先日報じられたロイター通信のニュースは、私たちのエネルギーインフラが抱える脆弱性を鮮明に浮き彫りにしました。中国製の太陽光発電システムの一部から、製品仕様書に記載されていない不審な通信機器が発見されたというのです。これは単なる技術的な欠陥ではありません。もしこれらの機器が遠隔操作された場合、送電網が不安定化し、最悪の場合、広域の停電を引き起こす可能性が指摘されています。
(リンク先より文章を引用しています)
中国製太陽光発電に不審な通信機器搭載 遠隔操作で大規模停電恐れ ロイター報道
中国製の太陽光発電システムの一部に不審な通信機器が搭載されていたことが明らかになった。ロイター通信が19日までに報じた。通信機器を通じてシステムが遠隔操作された場合、送電網が不安定化し、広域の停電を引き起こす恐れがあるとみられている。
ロイターによると、通信機器は、太陽光システムのうち、パネルから発電した直流電力を交流に変換して送電網に流すインバーターやバッテリーなどの内部から発見された。これらは製品の仕様書に記載されておらず、最近9カ月間に複数の中国企業製品から見つかっているという。

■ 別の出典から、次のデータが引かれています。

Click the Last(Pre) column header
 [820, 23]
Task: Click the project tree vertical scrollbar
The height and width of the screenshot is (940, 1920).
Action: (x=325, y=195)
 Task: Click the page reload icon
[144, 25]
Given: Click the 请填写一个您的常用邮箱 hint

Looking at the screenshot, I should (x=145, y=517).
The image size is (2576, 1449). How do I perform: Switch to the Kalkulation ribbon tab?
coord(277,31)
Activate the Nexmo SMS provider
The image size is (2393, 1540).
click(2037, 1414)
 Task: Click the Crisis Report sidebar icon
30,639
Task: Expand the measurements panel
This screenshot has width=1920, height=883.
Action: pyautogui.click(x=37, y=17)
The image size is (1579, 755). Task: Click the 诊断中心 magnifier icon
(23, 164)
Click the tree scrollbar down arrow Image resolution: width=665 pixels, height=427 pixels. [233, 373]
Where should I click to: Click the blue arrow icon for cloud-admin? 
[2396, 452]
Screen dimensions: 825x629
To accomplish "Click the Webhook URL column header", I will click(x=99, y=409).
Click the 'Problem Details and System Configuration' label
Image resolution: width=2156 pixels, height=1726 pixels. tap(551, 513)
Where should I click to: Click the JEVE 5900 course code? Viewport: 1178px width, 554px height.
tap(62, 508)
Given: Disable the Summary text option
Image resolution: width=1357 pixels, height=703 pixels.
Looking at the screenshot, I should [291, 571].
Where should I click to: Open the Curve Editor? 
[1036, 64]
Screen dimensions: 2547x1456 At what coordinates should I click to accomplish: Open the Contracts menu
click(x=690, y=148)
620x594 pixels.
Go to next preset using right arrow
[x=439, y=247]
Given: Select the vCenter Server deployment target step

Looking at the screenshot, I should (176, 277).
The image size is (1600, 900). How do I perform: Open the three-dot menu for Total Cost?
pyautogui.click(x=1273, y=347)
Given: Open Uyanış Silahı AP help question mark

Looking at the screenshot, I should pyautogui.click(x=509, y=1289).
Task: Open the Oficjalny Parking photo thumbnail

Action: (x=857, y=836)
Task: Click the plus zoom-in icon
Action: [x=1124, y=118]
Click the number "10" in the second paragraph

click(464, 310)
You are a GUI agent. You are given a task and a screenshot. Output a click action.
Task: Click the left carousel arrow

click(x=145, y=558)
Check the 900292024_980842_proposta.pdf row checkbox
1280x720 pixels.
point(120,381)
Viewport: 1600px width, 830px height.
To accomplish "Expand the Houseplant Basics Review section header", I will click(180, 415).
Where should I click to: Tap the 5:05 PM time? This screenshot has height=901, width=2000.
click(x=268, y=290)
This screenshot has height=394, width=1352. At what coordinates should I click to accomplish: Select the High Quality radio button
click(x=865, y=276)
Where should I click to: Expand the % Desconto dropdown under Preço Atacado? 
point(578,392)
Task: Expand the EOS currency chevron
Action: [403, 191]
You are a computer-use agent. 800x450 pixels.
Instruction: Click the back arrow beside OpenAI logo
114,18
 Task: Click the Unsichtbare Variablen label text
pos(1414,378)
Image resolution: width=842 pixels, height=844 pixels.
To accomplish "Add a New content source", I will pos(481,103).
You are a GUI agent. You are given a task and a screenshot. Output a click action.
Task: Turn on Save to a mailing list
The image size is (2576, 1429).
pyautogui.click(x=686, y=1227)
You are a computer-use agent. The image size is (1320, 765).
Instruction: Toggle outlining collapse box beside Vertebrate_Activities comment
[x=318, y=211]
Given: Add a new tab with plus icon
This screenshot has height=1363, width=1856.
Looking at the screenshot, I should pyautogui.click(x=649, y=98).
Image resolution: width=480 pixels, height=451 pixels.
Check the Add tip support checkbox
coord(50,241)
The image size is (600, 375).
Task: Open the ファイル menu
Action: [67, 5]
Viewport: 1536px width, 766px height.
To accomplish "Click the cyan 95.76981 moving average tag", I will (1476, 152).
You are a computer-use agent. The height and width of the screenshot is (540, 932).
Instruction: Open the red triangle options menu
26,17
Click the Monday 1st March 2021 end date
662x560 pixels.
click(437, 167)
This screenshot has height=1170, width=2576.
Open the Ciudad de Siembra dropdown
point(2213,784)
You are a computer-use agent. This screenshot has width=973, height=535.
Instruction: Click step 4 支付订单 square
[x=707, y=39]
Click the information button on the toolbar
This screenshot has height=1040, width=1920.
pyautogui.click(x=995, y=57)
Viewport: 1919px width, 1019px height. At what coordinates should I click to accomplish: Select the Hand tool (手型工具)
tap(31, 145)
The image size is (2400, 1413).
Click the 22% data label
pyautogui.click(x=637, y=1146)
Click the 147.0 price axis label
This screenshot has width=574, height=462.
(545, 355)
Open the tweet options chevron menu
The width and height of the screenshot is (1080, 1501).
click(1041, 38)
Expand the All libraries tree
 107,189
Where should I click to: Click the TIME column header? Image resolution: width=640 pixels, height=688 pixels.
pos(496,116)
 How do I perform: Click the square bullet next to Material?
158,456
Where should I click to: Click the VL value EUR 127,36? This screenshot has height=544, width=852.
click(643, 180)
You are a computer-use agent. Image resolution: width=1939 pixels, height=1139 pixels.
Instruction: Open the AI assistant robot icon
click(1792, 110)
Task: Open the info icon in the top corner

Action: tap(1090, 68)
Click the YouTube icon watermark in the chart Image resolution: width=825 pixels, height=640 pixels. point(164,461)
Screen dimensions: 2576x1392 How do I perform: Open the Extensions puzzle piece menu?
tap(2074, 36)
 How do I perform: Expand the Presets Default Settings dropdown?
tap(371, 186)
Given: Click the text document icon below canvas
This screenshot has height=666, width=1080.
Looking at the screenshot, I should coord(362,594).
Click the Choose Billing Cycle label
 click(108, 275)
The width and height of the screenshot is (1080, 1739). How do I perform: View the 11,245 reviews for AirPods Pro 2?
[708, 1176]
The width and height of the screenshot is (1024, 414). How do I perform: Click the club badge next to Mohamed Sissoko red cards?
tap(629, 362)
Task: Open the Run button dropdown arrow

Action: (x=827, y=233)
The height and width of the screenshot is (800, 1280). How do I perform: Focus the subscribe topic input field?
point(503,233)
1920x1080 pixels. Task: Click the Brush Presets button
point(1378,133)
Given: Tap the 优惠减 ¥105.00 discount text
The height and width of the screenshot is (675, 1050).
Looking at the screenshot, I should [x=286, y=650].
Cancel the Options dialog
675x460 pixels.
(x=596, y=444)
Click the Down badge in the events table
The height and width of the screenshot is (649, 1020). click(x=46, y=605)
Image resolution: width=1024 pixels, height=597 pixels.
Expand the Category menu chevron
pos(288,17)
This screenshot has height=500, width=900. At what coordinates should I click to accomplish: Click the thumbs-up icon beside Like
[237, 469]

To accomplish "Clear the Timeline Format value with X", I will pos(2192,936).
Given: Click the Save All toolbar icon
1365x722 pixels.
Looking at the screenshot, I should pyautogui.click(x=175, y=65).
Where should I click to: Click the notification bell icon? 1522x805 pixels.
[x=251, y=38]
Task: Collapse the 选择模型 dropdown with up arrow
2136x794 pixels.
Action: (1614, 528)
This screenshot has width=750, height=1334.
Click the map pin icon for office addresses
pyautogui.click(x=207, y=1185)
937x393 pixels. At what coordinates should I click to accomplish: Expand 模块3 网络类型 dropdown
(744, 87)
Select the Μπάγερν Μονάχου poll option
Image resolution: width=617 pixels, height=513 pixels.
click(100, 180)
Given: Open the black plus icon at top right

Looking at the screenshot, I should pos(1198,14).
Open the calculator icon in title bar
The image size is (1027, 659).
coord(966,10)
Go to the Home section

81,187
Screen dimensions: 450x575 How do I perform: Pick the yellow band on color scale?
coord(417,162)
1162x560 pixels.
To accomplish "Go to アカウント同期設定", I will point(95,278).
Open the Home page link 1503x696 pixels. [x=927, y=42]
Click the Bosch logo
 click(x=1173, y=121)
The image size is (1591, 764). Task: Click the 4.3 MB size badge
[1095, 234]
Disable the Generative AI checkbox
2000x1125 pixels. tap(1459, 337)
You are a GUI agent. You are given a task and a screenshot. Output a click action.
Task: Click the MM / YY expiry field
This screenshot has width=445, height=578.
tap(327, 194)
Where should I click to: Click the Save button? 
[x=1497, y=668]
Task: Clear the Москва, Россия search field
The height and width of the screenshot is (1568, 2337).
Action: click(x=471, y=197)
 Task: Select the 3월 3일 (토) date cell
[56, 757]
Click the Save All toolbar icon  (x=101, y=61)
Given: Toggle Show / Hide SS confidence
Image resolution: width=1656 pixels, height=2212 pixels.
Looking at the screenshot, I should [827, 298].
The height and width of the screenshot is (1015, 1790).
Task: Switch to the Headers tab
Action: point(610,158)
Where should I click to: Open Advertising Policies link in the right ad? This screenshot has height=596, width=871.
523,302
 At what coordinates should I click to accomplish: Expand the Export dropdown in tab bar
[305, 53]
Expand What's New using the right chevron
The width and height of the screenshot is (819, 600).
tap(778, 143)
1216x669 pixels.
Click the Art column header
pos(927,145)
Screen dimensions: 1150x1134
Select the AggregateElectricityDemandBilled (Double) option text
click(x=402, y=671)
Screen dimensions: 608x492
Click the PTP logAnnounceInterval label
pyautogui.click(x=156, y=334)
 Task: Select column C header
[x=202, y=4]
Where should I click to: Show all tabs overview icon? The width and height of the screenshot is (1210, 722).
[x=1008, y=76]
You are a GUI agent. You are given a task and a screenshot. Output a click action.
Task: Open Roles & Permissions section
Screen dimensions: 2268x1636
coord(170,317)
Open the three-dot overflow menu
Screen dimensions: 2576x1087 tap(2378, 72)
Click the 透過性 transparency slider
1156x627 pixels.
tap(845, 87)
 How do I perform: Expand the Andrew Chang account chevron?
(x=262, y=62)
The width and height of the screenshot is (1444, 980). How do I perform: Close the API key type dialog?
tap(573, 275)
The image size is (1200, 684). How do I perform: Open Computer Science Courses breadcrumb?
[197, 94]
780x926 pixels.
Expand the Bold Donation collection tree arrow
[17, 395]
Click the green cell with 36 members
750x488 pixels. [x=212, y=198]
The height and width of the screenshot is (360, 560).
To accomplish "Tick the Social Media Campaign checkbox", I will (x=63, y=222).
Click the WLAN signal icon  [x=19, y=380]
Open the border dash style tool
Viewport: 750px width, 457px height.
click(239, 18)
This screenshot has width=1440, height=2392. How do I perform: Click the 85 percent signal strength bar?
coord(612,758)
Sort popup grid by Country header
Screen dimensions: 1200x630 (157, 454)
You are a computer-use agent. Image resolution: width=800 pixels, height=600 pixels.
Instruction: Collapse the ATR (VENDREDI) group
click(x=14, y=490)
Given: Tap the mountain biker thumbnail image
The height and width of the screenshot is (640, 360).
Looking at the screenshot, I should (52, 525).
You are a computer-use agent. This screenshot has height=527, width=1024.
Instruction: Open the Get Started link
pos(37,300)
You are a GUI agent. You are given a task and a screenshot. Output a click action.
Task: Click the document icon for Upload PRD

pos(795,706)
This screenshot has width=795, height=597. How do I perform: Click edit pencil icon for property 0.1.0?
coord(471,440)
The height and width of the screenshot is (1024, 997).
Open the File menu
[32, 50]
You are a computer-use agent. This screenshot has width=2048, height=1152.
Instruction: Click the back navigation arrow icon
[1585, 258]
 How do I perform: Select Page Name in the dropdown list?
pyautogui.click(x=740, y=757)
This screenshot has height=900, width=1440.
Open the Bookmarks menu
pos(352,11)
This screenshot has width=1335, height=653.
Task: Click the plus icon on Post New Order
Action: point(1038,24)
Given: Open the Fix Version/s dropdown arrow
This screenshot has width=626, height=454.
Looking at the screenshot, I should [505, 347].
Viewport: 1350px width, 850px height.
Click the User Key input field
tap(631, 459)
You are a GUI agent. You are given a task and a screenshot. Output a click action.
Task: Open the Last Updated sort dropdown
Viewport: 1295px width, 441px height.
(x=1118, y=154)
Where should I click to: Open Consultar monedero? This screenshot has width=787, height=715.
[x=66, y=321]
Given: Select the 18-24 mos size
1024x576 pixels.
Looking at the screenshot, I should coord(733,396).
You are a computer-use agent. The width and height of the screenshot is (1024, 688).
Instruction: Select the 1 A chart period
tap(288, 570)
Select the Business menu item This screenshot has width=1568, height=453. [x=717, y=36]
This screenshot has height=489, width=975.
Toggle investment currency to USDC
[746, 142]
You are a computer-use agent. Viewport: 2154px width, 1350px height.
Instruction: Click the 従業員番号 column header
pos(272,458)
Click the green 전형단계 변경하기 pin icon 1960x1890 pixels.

関係者は「事実上、送電網を物理的に破壊する方法が組み込まれていたということだ」と話した。
在ワシントン中国大使館は「国家安全保障の概念を一般論化し、中国のインフラに対する歪曲と中傷に反対する」と述べた。
米エネルギー省は、新興技術に関するリスク評価を継続しているとした上で、製造企業の情報開示に顕著な課題があると述べるにとどめている。
国際エネルギー機関(IEA)の報告書によると、中国は太陽光パネルの全製造過程で世界シェアの80%を占める。中国は太陽光発電システムを戦略的分野として2011年から欧州の10倍以上の資金を投じ、欧州、日本、米国をしのぐ製造能力と低コスト化で台頭している。
21年の中国の太陽光パネル関連製品の輸出額は300億ドル(約4兆3500億円)以上で、製造装置会社の上位10社も中国企業とされる。
各国が調達先を中国から切り替えるのは容易ではないが、米中対立に伴い、安全保障に関わるインフラを見直す動きは広がりそうだ。米下院国土安全保障委員会のオーガスト・フルーガー議員(共和党)は「通信ハッキングだろうと太陽光システムの遠隔操作だろうと、中国共産党はわれわれのインフラを狙う手段を選ばない」とロイターに語った。
(リンク先より文章を引用しています)
なぜこれが「国家安全保障」に関わるのか?
この問題が単なる製品の不具合で終わらないのは、その影響が社会の根幹を揺るがしかねないからです。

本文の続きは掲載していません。